[Work item]:
Locate the line that contains "Task: Click the checksum". Reproduce it and all following lines up to the end of the material, exactly and with nothing added.
*** Opening Material for this exercise ***
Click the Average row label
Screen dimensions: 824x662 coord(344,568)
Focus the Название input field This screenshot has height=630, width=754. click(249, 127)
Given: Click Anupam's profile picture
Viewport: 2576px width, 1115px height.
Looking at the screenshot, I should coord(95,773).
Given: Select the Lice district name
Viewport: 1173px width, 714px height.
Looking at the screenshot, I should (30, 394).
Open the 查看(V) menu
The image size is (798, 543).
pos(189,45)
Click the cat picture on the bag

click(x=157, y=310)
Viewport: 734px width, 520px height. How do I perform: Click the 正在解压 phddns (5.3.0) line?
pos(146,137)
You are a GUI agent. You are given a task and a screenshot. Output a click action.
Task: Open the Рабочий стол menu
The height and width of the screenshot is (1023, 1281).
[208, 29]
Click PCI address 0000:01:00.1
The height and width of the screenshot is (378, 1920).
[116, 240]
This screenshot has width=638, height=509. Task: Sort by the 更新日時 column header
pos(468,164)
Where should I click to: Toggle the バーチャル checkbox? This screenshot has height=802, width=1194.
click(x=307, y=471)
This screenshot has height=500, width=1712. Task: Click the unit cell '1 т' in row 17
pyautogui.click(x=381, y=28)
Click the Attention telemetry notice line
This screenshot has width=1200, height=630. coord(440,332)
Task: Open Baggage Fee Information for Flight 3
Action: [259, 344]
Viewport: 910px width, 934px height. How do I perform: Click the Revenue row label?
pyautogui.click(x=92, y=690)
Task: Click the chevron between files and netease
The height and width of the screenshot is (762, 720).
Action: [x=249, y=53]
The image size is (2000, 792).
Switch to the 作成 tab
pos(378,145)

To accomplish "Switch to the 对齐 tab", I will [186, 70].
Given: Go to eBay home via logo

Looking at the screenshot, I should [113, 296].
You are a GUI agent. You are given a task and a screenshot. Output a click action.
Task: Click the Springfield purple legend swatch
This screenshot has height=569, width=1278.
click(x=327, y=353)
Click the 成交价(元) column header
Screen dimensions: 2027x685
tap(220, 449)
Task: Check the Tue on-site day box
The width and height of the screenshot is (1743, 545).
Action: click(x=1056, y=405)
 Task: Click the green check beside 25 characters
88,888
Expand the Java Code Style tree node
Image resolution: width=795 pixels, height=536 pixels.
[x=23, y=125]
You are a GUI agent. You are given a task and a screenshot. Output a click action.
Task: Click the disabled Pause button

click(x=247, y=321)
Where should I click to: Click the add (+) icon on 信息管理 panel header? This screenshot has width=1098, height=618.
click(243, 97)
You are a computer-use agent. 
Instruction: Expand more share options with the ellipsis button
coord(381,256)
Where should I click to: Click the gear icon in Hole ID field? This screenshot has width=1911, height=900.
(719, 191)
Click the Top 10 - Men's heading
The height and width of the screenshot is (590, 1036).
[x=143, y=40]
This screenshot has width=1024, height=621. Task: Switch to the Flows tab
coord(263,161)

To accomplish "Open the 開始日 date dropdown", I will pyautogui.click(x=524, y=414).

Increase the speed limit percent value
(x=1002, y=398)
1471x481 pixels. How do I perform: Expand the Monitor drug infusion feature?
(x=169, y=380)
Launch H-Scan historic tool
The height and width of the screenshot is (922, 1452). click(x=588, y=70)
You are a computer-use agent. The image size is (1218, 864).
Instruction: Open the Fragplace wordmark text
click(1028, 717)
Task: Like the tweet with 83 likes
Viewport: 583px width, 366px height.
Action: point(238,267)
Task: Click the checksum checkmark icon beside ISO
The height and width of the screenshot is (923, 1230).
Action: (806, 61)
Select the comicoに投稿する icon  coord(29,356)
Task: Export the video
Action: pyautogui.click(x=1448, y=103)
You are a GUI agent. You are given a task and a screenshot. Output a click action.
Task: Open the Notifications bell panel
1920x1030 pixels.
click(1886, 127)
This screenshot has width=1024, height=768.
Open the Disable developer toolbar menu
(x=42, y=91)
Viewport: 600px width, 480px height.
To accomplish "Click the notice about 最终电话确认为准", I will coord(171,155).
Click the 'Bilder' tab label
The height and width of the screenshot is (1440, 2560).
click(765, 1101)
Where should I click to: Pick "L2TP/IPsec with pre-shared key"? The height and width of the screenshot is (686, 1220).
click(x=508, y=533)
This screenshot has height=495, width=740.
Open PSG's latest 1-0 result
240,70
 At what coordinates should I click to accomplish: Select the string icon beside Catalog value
*** Closing Material for this exercise ***
[Answer space]:
Task: Click the checksum checkmark icon beside ISO
The height and width of the screenshot is (923, 1230).
Action: (806, 61)
Select the comicoに投稿する icon  coord(29,356)
Task: Export the video
Action: pyautogui.click(x=1448, y=103)
You are a GUI agent. You are given a task and a screenshot. Output a click action.
Task: Open the Notifications bell panel
1920x1030 pixels.
click(1886, 127)
This screenshot has width=1024, height=768.
Open the Disable developer toolbar menu
(x=42, y=91)
Viewport: 600px width, 480px height.
To accomplish "Click the notice about 最终电话确认为准", I will coord(171,155).
Click the 'Bilder' tab label
The height and width of the screenshot is (1440, 2560).
click(765, 1101)
Where should I click to: Pick "L2TP/IPsec with pre-shared key"? The height and width of the screenshot is (686, 1220).
click(x=508, y=533)
This screenshot has height=495, width=740.
Open PSG's latest 1-0 result
240,70
 At what coordinates should I click to accomplish: Select the string icon beside Catalog value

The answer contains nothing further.